### Activities
[1] Using the passage on Turkey's Police Counter Attack Team, answer these:
(a) Which department is the team contrasted with for its focus on executive protection?
(b) In which decade were the teams established?
(c) Which North American teams was the unit's nature compared to?
[2] Write a continuation of the article on Turkey's Police Counter Attack Team, beginning after its final sentence.

- Active: 1970s–present
- Country: Turkey
- Branch: General Directorate of Security
- Type: Police tactical unit
- Role: Close protection, counter-terrorism and law enforcement

= Police Counter Attack Team =

The Police Counter Attack Teams (Polis Karşı Atak Timleri) or simply CAT is one of the special forces unit of the General Directorate of Security. Unlike the Police Special Operations Department (PÖH), the unit specializes in executive protection.

== Role ==
These teams, established in the 1970s, reinforce the other special forces in the event of a major terrorist incident.

The nature of the team was similar to the SWAT teams of North America, but with greater emphasis on counter-terrorism (CT) training and capability, reportedly to include operations involving hijacked aircraft.

### Material provided
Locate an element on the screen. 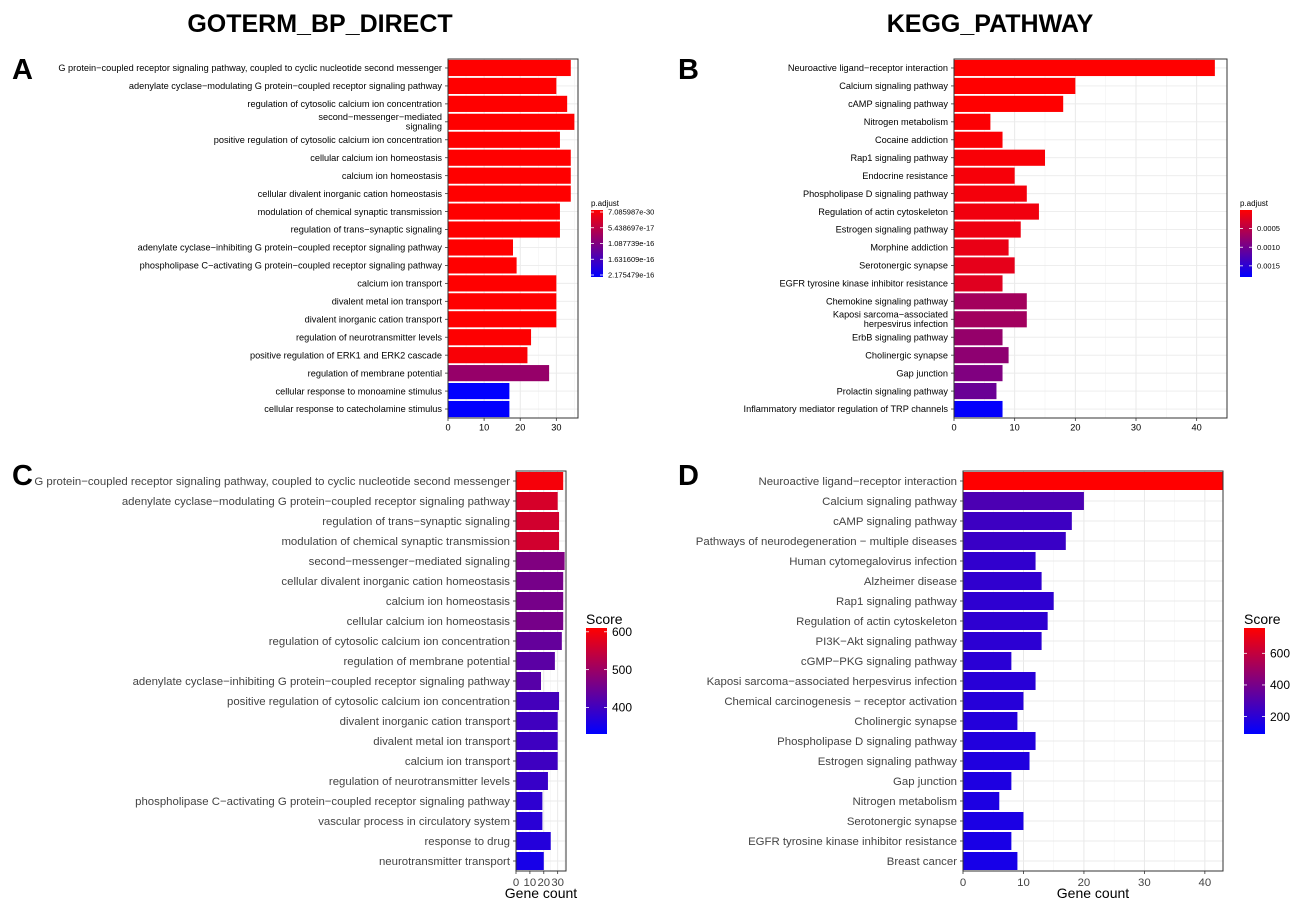 This screenshot has width=1292, height=900. x-tick-label: 10 is located at coordinates (1015, 428).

### Exercise results
[1]
(a) The Police Special Operations Department (PÖH)
(b) The 1970s
(c) SWAT teams

[2]
Now, the team changes its role to a close protection unit, which is currently assigned to the protection to the Turkish Prime Minister and President.

== Involvement in attack on protestors ==
On May 16, 2017 fifteen members of the Police Counter Attack Teams were involved in an attack on protestors in Washington, DC and charged with assault by the US Department of Justice. The charges were later dropped.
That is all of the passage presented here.